The assistance may not be enough to stop all evictions, post-pandemic, according to Ali Baniasadi, partner, business law, real estate with, KPMG Law LLP.

Baniasadi said that if a tenant cannot pay their share of rent the normal eviction powers allowed a landlord would apply once the emergency measures end.

The Alberta plan follows the lead of British Columbia, which banned commercial evictions on June 1, but the Alberta legislation extends the ban longer. B.C.’s eviction ban was to end on June 30. B.C. said it will extend the eviction ban if CECRA is also extended.

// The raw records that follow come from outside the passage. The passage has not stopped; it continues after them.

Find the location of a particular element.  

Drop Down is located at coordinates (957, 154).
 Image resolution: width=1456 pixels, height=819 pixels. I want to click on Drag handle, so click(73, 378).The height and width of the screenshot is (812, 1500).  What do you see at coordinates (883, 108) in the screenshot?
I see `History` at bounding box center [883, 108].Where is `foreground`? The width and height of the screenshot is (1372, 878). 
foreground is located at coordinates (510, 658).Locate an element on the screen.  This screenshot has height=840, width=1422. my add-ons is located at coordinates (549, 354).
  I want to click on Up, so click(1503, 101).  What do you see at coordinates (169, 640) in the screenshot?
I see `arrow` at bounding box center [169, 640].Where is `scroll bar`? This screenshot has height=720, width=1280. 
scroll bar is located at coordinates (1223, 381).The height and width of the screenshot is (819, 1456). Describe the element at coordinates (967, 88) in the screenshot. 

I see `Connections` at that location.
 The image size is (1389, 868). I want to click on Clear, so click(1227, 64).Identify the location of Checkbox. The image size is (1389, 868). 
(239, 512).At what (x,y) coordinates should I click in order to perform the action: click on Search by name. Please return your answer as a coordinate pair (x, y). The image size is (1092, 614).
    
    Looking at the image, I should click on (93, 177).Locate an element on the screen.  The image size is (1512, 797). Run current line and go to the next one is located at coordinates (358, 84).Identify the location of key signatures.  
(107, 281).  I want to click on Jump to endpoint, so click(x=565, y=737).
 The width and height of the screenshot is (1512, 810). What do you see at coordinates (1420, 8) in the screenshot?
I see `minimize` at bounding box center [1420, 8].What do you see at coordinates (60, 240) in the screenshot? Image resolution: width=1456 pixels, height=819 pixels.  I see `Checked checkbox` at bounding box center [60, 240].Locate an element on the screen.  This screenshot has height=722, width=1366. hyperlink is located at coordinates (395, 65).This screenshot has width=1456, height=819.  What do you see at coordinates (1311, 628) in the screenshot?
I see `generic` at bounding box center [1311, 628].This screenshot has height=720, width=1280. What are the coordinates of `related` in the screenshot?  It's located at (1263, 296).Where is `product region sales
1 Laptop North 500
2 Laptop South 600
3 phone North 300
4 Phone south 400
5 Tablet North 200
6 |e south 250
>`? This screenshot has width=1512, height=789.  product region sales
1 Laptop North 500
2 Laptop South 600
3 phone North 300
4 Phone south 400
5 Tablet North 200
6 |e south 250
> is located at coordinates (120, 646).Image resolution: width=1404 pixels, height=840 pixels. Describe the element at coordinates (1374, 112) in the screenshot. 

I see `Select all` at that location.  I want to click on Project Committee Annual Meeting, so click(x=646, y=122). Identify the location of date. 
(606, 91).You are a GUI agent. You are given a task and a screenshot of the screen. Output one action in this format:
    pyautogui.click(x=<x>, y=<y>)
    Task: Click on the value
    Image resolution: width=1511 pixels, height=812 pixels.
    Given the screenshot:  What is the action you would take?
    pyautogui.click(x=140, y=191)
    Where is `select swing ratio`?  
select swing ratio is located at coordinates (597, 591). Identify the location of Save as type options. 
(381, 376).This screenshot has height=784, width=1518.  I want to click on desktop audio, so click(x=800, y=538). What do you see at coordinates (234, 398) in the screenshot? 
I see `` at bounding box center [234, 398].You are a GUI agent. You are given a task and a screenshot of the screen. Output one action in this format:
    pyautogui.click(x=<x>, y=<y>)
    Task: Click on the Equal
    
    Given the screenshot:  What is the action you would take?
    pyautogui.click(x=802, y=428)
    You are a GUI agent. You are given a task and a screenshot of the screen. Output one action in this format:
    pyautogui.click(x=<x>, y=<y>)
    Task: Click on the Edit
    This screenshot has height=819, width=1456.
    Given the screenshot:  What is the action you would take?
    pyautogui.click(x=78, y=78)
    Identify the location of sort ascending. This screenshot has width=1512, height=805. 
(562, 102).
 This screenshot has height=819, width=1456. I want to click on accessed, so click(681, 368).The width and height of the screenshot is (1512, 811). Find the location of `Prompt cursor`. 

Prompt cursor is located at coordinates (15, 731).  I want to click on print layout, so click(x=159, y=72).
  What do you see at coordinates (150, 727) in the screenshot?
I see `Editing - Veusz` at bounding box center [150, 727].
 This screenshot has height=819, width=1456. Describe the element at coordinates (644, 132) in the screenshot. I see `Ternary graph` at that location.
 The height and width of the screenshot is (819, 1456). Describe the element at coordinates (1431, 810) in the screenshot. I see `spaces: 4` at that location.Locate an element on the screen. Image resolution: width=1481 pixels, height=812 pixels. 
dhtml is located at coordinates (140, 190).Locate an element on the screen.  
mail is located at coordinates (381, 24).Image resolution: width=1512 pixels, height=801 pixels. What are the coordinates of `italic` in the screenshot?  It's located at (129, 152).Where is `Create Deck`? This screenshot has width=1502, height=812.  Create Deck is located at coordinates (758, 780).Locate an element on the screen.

As in Alberta, landlords in B.C. who are eligible for emergency federal rent relief and choose not to apply will not be able to evict businesses that aren't able to pay rent.

The B.C emergency order restricts lease terminations, rent-repayment lawsuits, and repossession of goods and properties. 

The CECRA requires that tenants who have lost at least 70 per cent of their income due to COVID-19 pay 25 per of the rent owing, with Ottawa kicking in 50 per cent and landlords foregoing 25 per cent of the rent payment. 

A number of Alberta landlords have not signed up for the program since many had already implemented rent deferral programs before CECRA came into effect and all others remain exposed to ongoing costs, according to NAOIP Edmonton, which speaks for commercial owners and developers.

As examples, First Capital Real Estate Investment Trust (REIT) created a $30 million program to provide rent relief to their small business tenants; retail landlord Ivanhoé Cambridge, which owns the giant CrossIron Mills mall north of Calgary, began offering tenants rent deferrals back in March; and RioCan REIT is offering a 60-day interest-free rent deferral to commercial tenants who ask for it. 

“Commercial property owners still need to pay mortgages, utilities and property taxes, and these bills have not been forgiven – so property owners and tenants need to work together,” said Anand Pye, executive director of NAIOP Edmonton.” An eviction ban drives an unnecessary wedge between tenants and property owners, most of whom were working on amending agreements to support tenants through COVID before government got involved.”

Pye added that many commercial property owners are having difficulty using the CECRA program, and many tenants don’t qualify “especially ones that open in June, since that month is used to calculate your average revenue loss.”

NAIOP Edmonton would prefer to see the federal government provide a direct subsidy to tenants, and continue to require tenants to meet the terms of their lease obligations.

“This would be the most effective way to save businesses and ensure that Canada is well positioned to bounce back after the COVID-19 pandemic,” Pye said.